A rainy day in Los Angeles offers a perfect opportunity to consider our legacy — yours and mine.

I’m not talking about the money we might leave to those we love. I am talking about the actions we perform each day to help others. Those acts are our most lasting and important gift to the world.

Years ago a young man asked me for advice. He was planning to start a business in commercial property management — similar to mine, and I freely gave him my time along with my guidance.  Then he asked me to share the templates for all of my contracts. I considered the possibility that he might ultimately become a competitor, but what the heck — I believed, and still do, that we have an obligation to help others to the extent we reasonably can.
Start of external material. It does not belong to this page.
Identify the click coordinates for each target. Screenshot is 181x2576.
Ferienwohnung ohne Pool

I gave him a copy of each of our forms. He thanked me. I never saw him again.

Still, I’m glad I helped. You’ve probably read the articles that establish how helping others brings us happiness. I agree.  It brings me great joy to help others.

I also hope that when I help someone, they will pay it forward by helping someone else, although that would be a bonus.  It’s not part of the original deal.

We all help our children, emotionally and financially from the moment they are born. We even continue to help them long after they begin to know more than we do — at about age thirteen. That’s fine with me. Better they should learn from their own mistakes while they are still at home in a somewhat protected environment. But even after they have fledged from the protective nests of their childhood homes – we continue helping them. And they in turn, begin to help us along with helping their own children, and others.

And so it goes. A cycle of helping others is the best legacy any of us can leave. As soon as I finish writing this blog, I’m going to take a moment to listen to the rain, and silently remember, and thank, all of those who helped me along my way. There have been, and still are, many.

My thanks to you for reading (and sometimes commenting) on my blog. I appreciate you.